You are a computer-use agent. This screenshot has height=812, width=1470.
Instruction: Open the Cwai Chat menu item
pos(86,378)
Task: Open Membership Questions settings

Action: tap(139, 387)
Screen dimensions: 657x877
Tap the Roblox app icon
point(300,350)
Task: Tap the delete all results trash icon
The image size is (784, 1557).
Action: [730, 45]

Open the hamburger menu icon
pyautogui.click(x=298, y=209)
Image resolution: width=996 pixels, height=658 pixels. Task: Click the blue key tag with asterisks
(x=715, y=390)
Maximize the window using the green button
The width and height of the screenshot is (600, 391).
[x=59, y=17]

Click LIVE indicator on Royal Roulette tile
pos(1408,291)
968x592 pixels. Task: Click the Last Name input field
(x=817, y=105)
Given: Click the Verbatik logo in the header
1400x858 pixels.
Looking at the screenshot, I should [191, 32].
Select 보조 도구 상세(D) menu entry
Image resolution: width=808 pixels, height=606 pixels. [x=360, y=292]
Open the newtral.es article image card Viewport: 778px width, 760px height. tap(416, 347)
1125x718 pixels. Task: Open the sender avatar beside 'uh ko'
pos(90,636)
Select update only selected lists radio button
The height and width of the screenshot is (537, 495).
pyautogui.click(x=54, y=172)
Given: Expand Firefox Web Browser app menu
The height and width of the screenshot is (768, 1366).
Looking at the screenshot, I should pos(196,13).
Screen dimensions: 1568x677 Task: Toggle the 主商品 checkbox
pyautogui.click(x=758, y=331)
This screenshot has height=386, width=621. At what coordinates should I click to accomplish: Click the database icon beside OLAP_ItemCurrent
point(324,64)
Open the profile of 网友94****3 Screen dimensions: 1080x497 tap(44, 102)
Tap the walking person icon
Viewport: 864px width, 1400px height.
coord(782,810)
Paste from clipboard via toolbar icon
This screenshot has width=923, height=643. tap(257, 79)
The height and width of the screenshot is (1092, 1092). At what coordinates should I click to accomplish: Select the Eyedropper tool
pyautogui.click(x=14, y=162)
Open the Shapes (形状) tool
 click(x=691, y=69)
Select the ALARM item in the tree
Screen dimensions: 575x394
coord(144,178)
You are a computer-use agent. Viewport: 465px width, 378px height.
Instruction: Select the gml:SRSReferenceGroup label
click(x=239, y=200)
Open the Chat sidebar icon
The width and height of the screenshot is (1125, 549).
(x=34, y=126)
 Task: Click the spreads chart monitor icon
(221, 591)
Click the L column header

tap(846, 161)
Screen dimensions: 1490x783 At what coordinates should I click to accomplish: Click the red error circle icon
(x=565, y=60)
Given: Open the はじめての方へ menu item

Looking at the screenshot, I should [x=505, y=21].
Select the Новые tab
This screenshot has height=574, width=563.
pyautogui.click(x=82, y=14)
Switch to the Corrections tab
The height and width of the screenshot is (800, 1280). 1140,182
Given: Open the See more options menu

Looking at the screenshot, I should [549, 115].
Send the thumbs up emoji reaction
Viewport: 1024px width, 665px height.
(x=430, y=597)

□ □ □ □ □ □ □

- [What needs to be done] In the records above, how many lines include the string "agent"? Answer with only the number.

- [The answer] 2